For his part, Serruys has chosen to use drug-eluting stents wherever possible. But he got around potential cost problems by, in effect, turning The Thoraxcenter into a huge research project, through the creation of a large registry of early DES experience. Few physicians face the same option.

Thus one debate the data raises is, if a physician can't adopt drug-eluting stents for all of his or her patients, how does he make the choice when to use them? Interestingly, interventionalists at PCR came down in opposing camps on this real-world question. Some argued that until more data is in, the best way to triage or rationalize DES utilization is to restrict use only to those patient sub-groups for whom the early clinical data has demonstrated efficacy. Others argued, instead, that if drug-eluting stents do represent a compelling clinical benefit, physicians should begin adoption with those patients at highest risk for restenosis, whether or not the RCT to date have proven efficacy for those patients.

That assumes that physicians will have to, for cost reasons, make a choice. But DES advocates argue that physicians shouldn't have to make a choice. For one thing, they note, reimbursement has been widely, if not universally, established. At one PCR session, Martin Leon, MD, of NY's Lenox Hill Hospital, who was principal investigator in the SIRIUS trial, argued that with CMS willing to pay for 1.4 stents per PCI, US physicians who don't use drug-eluting stents may actually be costing their facilities money—and unnecessarily depriving patients of the best therapeutic option available.

Moreover, DES advocates go on to argue more broadly that by reducing the number of re-interventions by 20% or so, the new stents represent the ultimate in cost-benefit trade-off. Data presented by Serruys showed that Rotterdam's overall patient costs for drug-eluting stents were around 10,000 euros versus 13, 500 euros for bare metal stents. An economic analysis of 156 patients from the SIRIUS trial suggested similar savings, from just over $18,000 to treat patients with DES to slightly more than $21,000 to treat patients with bare metal stents.

But such data requires a calculation for interventions not done—and implies that hospitals are saving money on procedures they may not have performed. For many physicians and hospitals, the sheer price increase of DES represents an increase in per-procedure costs.

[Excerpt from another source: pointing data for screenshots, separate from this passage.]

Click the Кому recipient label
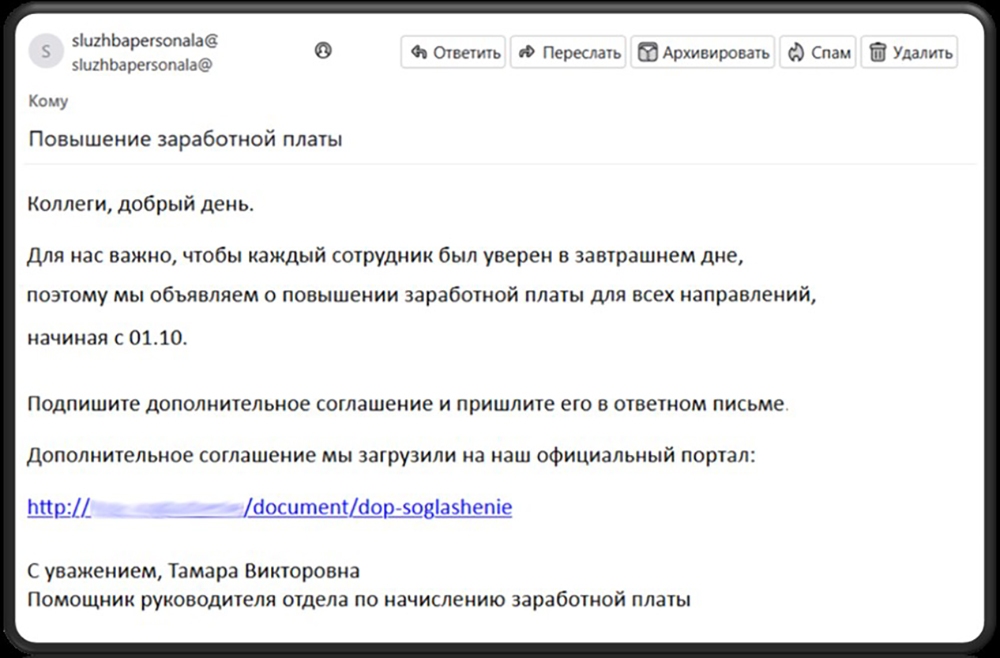Image resolution: width=1000 pixels, height=658 pixels. pyautogui.click(x=49, y=101)
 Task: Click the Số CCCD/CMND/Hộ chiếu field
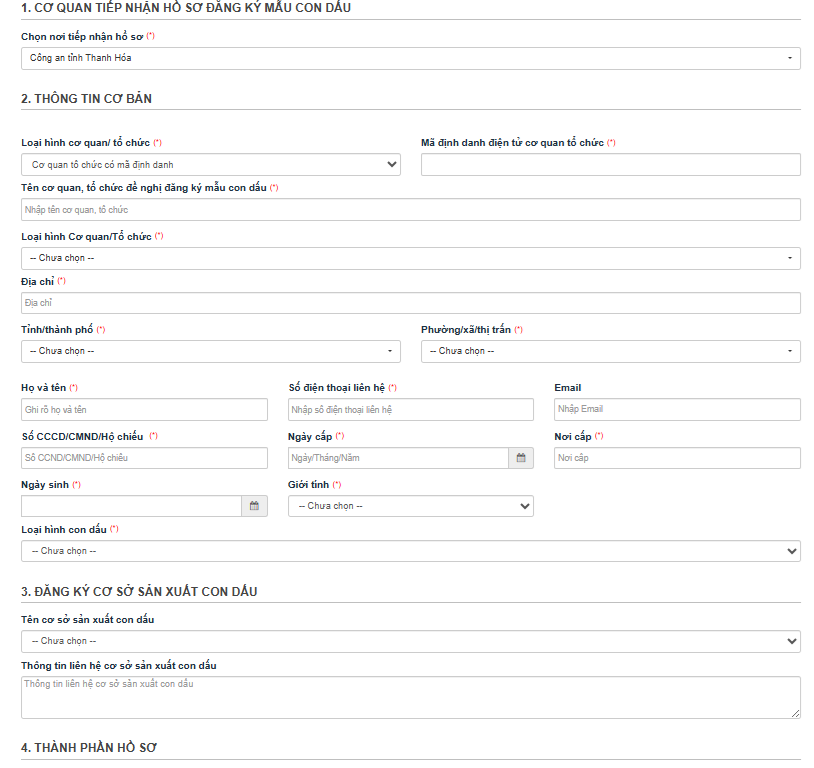(144, 458)
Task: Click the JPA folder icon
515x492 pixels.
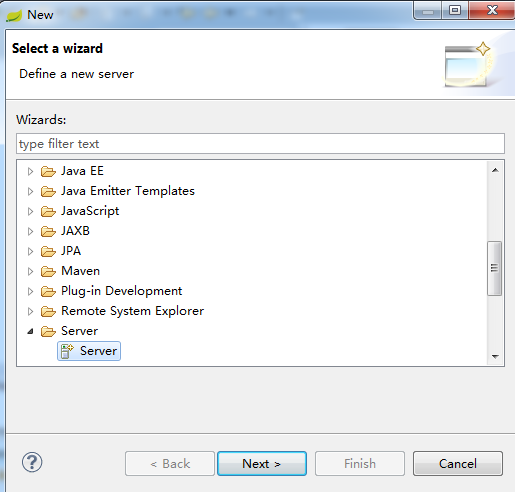Action: click(x=48, y=251)
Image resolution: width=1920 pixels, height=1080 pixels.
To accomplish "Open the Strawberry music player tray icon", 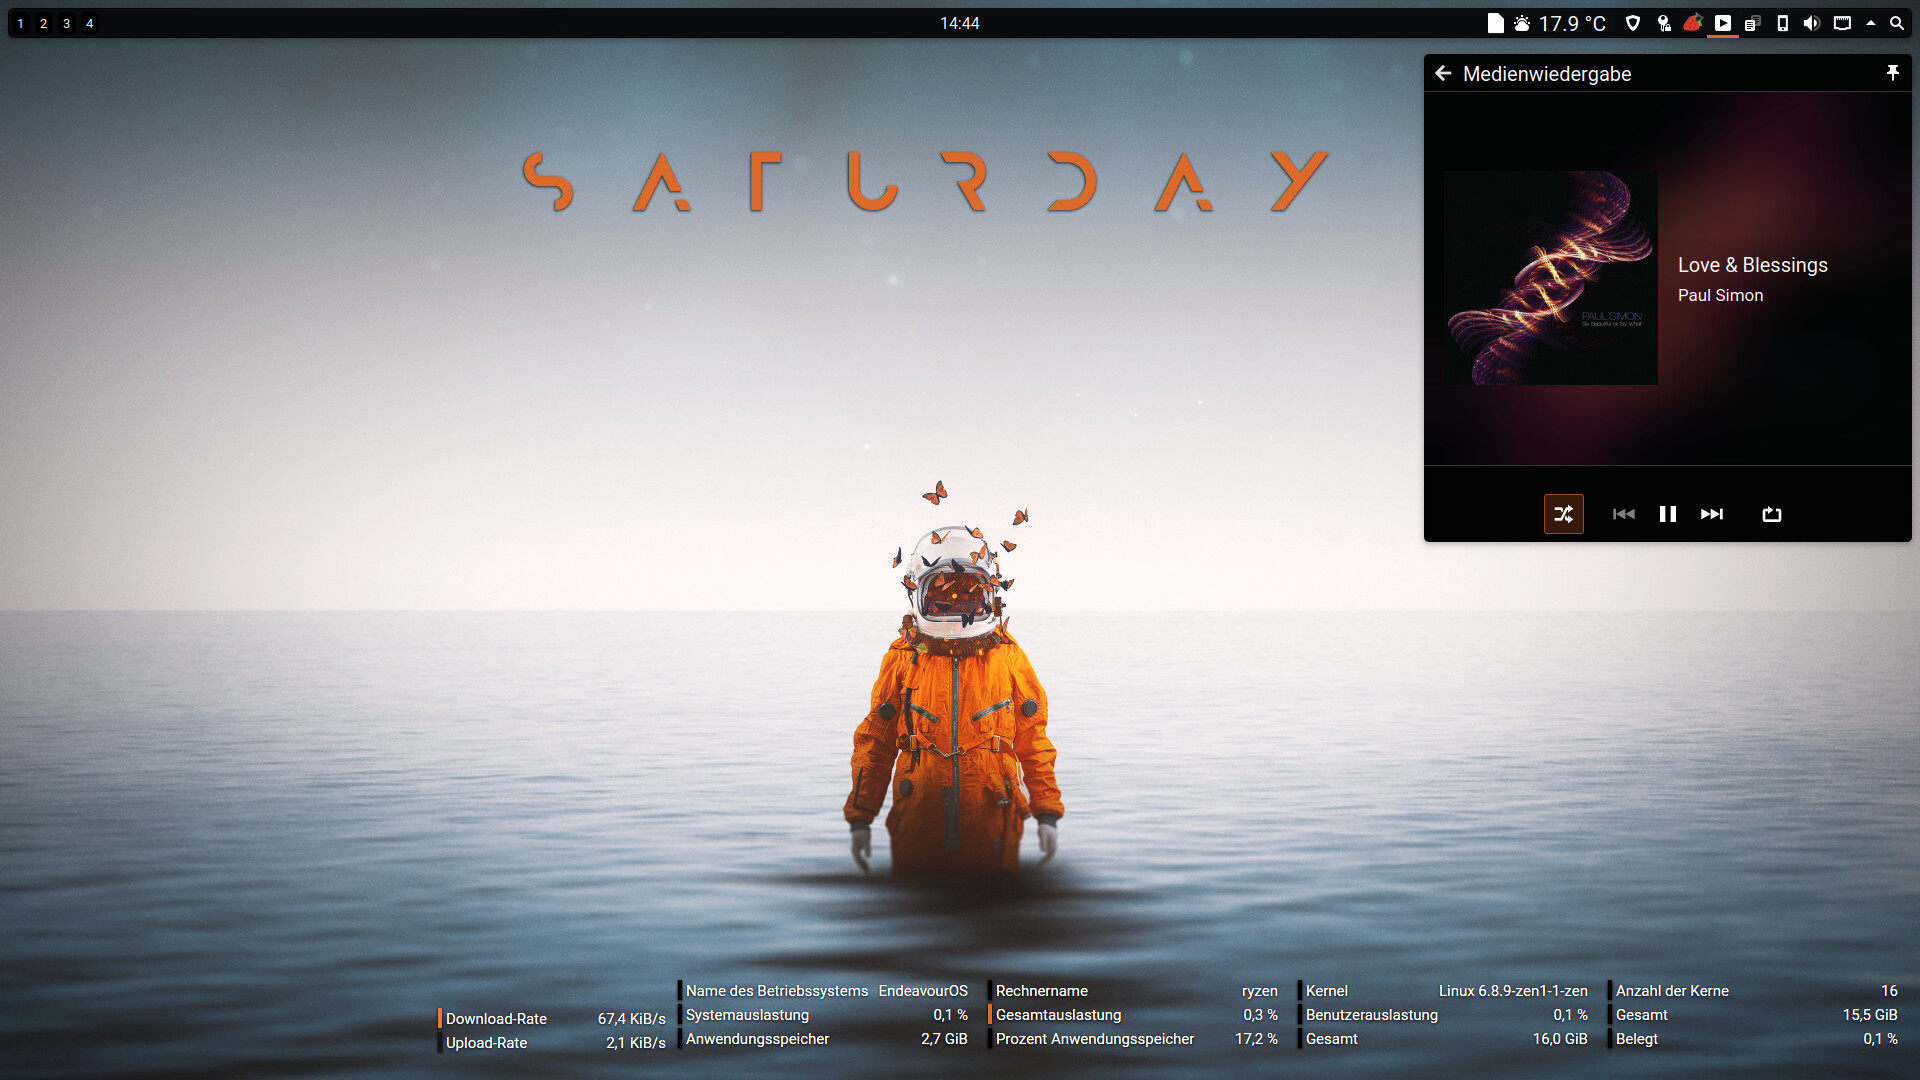I will click(1692, 23).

Such analyses aside, the practical realities of early adoption seem to suggest that physicians in Europe are being cautious. Officials from Johnson & Johnson 's Cordis Corp. have reported that DES utilization in the US is, if anything, ahead of projections, and many industry observers believe market penetration there will easily reach 70%. But, as reflected at several presentations at PCR, penetration rates within Europe remain far below such optimistic projections. Admittedly, Europe is a much more cost constrained market than is the US. But, noted one physician, one year after introduction, DES penetration in Europe is still only around 11%. In major markets like France (5%) and Germany (4%), it's significantly lower. Even in markets like Scandanavia (21%), Italy (14%, and the Netherlands (16%), DES penetration has made only modest progress. Said one interventionalist, "Anyone who tells you that their drug-eluting stent penetration is 90% isn't representative."